Data provided ▸

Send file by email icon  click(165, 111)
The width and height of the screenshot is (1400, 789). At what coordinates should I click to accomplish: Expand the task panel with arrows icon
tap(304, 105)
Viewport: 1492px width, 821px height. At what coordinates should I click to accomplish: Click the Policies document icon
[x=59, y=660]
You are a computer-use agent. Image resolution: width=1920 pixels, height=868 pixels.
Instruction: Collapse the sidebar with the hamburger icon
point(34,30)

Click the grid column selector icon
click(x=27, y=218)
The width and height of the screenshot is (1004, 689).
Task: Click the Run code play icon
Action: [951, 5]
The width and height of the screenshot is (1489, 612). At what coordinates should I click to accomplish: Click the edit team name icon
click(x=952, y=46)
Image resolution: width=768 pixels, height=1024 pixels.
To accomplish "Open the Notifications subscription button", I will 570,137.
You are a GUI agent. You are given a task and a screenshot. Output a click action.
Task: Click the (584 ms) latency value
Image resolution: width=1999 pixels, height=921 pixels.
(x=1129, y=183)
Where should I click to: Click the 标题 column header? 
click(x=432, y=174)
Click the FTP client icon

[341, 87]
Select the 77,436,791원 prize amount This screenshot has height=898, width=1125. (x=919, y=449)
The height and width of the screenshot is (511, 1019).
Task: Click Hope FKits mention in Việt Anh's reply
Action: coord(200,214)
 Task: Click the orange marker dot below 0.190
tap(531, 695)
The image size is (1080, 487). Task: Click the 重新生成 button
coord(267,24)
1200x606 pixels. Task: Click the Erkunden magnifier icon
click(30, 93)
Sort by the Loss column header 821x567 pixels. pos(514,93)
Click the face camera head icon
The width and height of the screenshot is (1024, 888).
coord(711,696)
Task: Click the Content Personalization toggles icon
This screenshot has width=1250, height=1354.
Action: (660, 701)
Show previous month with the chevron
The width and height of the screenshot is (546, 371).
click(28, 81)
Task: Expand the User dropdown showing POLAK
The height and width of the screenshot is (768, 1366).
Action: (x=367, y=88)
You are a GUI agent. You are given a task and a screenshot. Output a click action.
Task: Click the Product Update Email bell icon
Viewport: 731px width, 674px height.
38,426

Exercise brief ▸
Every record should be repeated exactly; please leave none out.

Written reply ▸
Send file by email icon  click(165, 111)
The width and height of the screenshot is (1400, 789). At what coordinates should I click to accomplish: Expand the task panel with arrows icon
tap(304, 105)
Viewport: 1492px width, 821px height. At what coordinates should I click to accomplish: Click the Policies document icon
[x=59, y=660]
You are a computer-use agent. Image resolution: width=1920 pixels, height=868 pixels.
Instruction: Collapse the sidebar with the hamburger icon
point(34,30)

Click the grid column selector icon
click(x=27, y=218)
The width and height of the screenshot is (1004, 689).
Task: Click the Run code play icon
Action: [951, 5]
The width and height of the screenshot is (1489, 612). At what coordinates should I click to accomplish: Click the edit team name icon
click(x=952, y=46)
Image resolution: width=768 pixels, height=1024 pixels.
To accomplish "Open the Notifications subscription button", I will 570,137.
You are a GUI agent. You are given a task and a screenshot. Output a click action.
Task: Click the (584 ms) latency value
Image resolution: width=1999 pixels, height=921 pixels.
(x=1129, y=183)
Where should I click to: Click the 标题 column header? 
click(x=432, y=174)
Click the FTP client icon

[341, 87]
Select the 77,436,791원 prize amount This screenshot has height=898, width=1125. (x=919, y=449)
The height and width of the screenshot is (511, 1019).
Task: Click Hope FKits mention in Việt Anh's reply
Action: coord(200,214)
 Task: Click the orange marker dot below 0.190
tap(531, 695)
The image size is (1080, 487). Task: Click the 重新生成 button
coord(267,24)
1200x606 pixels. Task: Click the Erkunden magnifier icon
click(30, 93)
Sort by the Loss column header 821x567 pixels. pos(514,93)
Click the face camera head icon
The width and height of the screenshot is (1024, 888).
coord(711,696)
Task: Click the Content Personalization toggles icon
This screenshot has width=1250, height=1354.
Action: (660, 701)
Show previous month with the chevron
The width and height of the screenshot is (546, 371).
click(28, 81)
Task: Expand the User dropdown showing POLAK
The height and width of the screenshot is (768, 1366).
Action: (x=367, y=88)
You are a GUI agent. You are given a task and a screenshot. Output a click action.
Task: Click the Product Update Email bell icon
Viewport: 731px width, 674px height.
38,426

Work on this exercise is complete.